Gov’t/Ratio oil contract released

Government on Wednesday released a petroleum agreement that was signed between the then president Donald Ramotar and Israeli company Ratio Energy Limited just two weeks prior to the May 11th, 2015 general elections, and it also includes terms that mirror those in the controversial 2016 deal between the current administration and the local ExxonMobil affiliate and partners.

The release of the agreement by the Natural Resources Ministry follows the release of both the 2016 agreement and one other between the former administration and CGX in 2013.

Ramotar has said that a decades-old template had been used for agreements signed between the former administration and oil exploration companies.
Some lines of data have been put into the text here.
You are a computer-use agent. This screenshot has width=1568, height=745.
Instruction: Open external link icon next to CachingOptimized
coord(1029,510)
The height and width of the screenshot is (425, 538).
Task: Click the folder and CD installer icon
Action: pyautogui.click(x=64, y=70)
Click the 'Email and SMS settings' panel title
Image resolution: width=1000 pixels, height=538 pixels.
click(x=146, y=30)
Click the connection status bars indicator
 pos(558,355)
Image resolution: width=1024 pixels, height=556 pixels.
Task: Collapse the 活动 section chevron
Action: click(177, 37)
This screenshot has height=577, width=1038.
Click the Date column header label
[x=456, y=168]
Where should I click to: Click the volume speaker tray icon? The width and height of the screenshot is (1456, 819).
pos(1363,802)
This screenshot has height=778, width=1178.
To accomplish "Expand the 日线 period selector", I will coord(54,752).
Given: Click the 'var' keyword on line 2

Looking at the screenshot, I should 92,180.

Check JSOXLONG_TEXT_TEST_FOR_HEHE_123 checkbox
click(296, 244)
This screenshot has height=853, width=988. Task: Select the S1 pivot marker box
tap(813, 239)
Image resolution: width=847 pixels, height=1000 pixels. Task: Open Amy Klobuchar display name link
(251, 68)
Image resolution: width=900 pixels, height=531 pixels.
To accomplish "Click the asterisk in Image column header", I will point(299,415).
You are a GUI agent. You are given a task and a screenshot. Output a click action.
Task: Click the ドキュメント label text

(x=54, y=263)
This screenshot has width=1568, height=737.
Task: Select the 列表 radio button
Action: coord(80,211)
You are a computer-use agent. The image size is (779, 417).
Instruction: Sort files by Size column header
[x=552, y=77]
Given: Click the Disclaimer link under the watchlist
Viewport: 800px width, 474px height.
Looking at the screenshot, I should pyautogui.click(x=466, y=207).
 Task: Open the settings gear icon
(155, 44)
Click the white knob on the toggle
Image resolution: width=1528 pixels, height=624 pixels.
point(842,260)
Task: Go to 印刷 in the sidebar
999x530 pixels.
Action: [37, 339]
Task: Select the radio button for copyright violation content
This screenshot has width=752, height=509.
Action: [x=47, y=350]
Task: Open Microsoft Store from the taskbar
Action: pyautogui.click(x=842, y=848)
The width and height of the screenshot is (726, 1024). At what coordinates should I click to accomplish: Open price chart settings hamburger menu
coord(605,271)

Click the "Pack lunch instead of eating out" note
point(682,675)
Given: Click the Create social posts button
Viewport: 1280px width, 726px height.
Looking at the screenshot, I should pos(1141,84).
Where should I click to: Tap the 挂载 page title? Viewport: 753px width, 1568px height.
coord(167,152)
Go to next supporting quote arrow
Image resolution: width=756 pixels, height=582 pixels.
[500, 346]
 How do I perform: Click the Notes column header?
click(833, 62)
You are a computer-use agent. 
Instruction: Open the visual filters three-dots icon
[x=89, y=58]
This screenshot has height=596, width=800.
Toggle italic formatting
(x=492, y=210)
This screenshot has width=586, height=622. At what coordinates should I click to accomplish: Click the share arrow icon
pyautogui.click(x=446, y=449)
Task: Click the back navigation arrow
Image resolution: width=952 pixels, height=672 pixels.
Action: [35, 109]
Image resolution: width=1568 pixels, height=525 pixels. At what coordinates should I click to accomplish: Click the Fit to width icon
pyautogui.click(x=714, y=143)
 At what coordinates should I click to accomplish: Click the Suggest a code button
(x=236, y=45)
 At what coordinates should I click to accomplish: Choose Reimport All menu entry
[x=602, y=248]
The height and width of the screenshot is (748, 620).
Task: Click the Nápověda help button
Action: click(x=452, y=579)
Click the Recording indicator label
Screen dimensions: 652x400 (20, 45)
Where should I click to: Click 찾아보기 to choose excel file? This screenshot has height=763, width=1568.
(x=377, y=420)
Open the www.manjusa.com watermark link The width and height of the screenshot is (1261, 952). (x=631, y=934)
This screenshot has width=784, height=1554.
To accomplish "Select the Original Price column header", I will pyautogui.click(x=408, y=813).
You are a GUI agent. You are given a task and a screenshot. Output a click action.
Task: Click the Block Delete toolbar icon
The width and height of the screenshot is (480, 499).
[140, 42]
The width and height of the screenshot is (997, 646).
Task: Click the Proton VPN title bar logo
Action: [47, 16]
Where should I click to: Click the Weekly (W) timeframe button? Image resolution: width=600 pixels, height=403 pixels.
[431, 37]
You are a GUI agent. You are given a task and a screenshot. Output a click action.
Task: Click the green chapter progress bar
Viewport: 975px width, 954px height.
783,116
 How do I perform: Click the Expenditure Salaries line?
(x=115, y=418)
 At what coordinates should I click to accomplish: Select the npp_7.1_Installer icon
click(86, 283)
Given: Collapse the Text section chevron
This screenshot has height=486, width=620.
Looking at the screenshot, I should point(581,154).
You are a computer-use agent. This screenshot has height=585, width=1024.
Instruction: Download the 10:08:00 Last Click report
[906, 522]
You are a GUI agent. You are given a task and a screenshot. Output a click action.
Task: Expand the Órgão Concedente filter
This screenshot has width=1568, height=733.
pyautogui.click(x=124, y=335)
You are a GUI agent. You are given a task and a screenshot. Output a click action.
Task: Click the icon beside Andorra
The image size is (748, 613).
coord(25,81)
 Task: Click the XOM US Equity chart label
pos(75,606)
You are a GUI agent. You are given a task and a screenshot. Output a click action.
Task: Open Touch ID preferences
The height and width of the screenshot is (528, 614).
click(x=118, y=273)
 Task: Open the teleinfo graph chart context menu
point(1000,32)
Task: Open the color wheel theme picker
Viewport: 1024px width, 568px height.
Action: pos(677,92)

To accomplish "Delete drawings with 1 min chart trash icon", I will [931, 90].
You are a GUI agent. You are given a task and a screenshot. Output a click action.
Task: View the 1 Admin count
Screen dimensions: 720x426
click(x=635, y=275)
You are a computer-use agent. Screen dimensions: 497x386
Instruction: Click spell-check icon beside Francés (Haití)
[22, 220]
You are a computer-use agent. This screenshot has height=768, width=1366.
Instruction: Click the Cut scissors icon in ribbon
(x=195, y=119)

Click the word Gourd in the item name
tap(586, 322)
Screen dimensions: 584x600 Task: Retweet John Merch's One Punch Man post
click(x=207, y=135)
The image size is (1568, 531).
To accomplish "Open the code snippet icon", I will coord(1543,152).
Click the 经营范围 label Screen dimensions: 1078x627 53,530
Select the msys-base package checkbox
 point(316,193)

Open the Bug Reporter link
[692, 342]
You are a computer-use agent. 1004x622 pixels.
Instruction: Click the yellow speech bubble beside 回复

The current administration has faced continued criticism over the terms of the renegotiated agreement with Exxon, with critics saying that the company’s oil find here in 2015 provided the basis for a better agreement to be negotiated.

While the Exxon contract included a US$18 million signature bonus, the Ratio contract does not include one.

While ExxonMobil paid a signature bonus, both the past and present governments have said that signature bonuses do not form part of the Guyana’s contract regime. The GGX contract also did not have a signature bonus.

The 121-page Ratio agreement, comprising 33 articles, states that Ratio will pay a royalty of 1% and, like the Exxon agreement, profits will be split 50/50 between the contractor and government.

Where Exxon and its partners will pay US$1 million annually as licence rental charges and CGX US$100,000, Ratio agreed to pay US $200,000.

The Exxon agreement covers 26,806 sq. kilometers, the CGX agreement 4, 000 sq. kilometers and the Ratio agreement 13,535 sq. kilometers.

Although Ratio has a bigger concession, it was asked to pay less than CGX for the training of locals. The contract states that Ratio will pay US$60,000 for each of its three renewals and that money will be used for the training of locals. Exxon has to pay a sum of US$300,000 annually to government compared to CGX’s $100,000, which will provide Guyanese personnel nominated by the Guyana Geology and Mines Commission (GGMC) with on-the-job training in the contractor’s operations in Guyana and overseas.

According to a Ministry of Natural Resources statement accompanying the release of the agreement, Ratio Energy Limited., now Cataleya Energy Limited and Ratio Guyana Limited, commenced negotiations with the previous administration for a Petroleum Licence within the ultra-deep water Guyana Basin area in mid-2012.

At the time, it noted, the area was known as Annex B but it has since been renamed the ‘Kaieteur Block.’ Ratio’s concession totals approximately 13,535 sq. kilometers.

It explained that the former government had nearly completed the negotiations in 2013, when a vessel for United States company Anadarko, which was working here, was seized by the Venezuelan army. The negotiations were subsequently stalled and did not resume until the first quarter of 2015.

On April 28th, 2015, two weeks before General and Regional Elections here, the production sharing agreement was signed by both the then Government of Guyana and Ratio’s principals.

Ramotar has said that the contract he signed with CGX followed a template for all agreements clinched before petroleum was discovered in 2015. He said on Wednesday that the Ratio contract was the last of two he signed during his tenure as president.

He once again emphasised that it followed a template and it should in no way distract from the fact that that the contract signed with Exxon in 2016 was flawed since it came after a major hydrocarbon discovery in 2015.

The former president said that the GGMC has a template which it worked from since the “mid 1980s” but it was tweaked in the 1990s and then in 2012. The changes made, he said, were to cater mostly for the addition of gas discovery since the exploration moved from the continental shelf to deep and ultra-deep waters. Prior to 1999, all contracts pertained to exploration on Guyana’s shelf.